- Sport: Basketball
- Conference: Horizon League
- Number of teams: 11
- Format: Single-elimination tournament
- Current stadium: Corteva Coliseum
- Current location: Indianapolis, Indiana
- Played: 1986–present
- Last contest: 2026
- Current champion: Green Bay (19th)
- Most championships: Green Bay (19)
- Official website: Horizon League Women's Basketball

= Horizon League women's basketball tournament =

The Horizon League women's basketball tournament is the conference championship tournament in women's basketball for the Horizon League.

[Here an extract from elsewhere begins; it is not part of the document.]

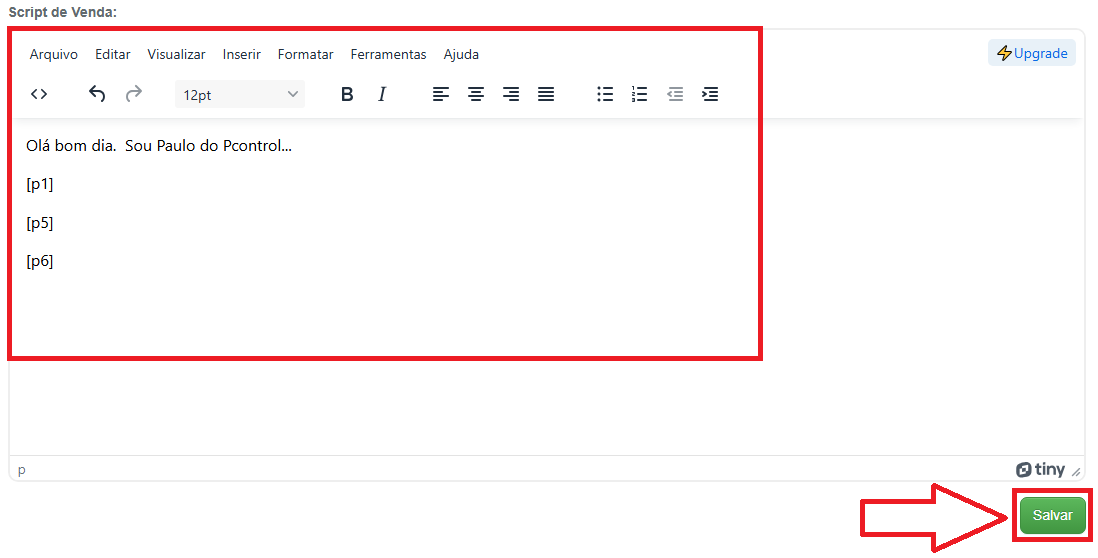The width and height of the screenshot is (1098, 558).
Task: Increase the paragraph indent
Action: [x=710, y=94]
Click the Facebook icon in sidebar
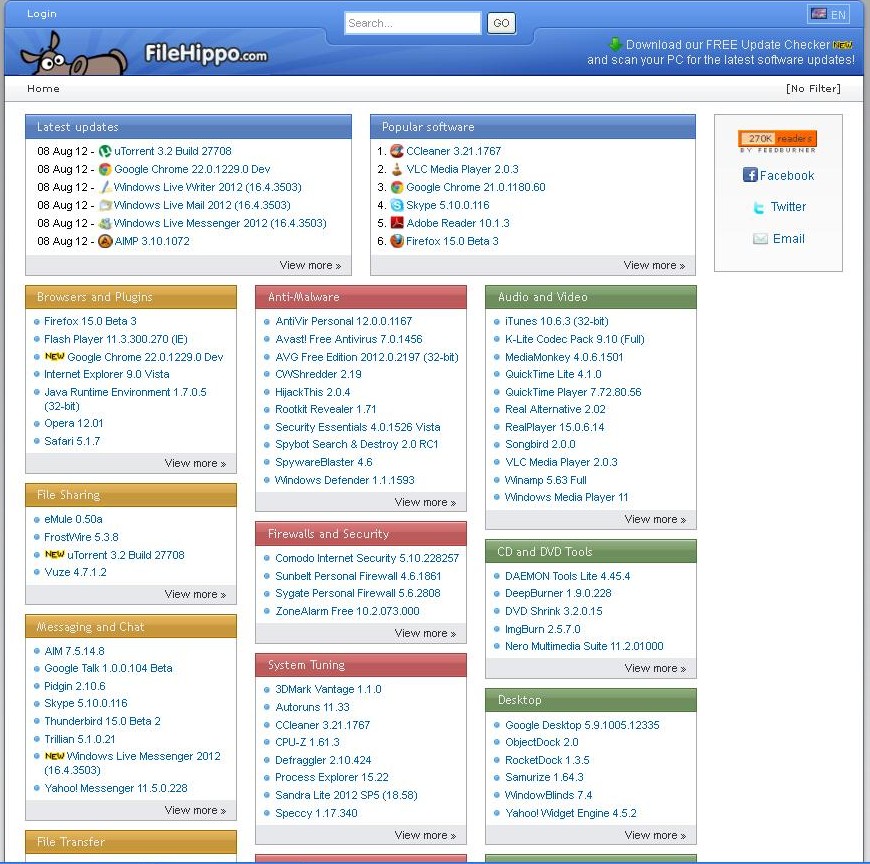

It is a single-elimination tournament involving all of the 10 league schools, and seeding is based on regular-season records with head-to-head match-up as a tie-breaker. The winner receives the conference's automatic bid to the NCAA women's basketball tournament.

In the first round, the #7 seed faces off against the #10 and the #8 faces off against the #9. The #1 and #2 seeds play the winner of those games in the quarterfinals, while the #3 seed faces off against the #6 seed and the #4 seed faces off against the #5 seed.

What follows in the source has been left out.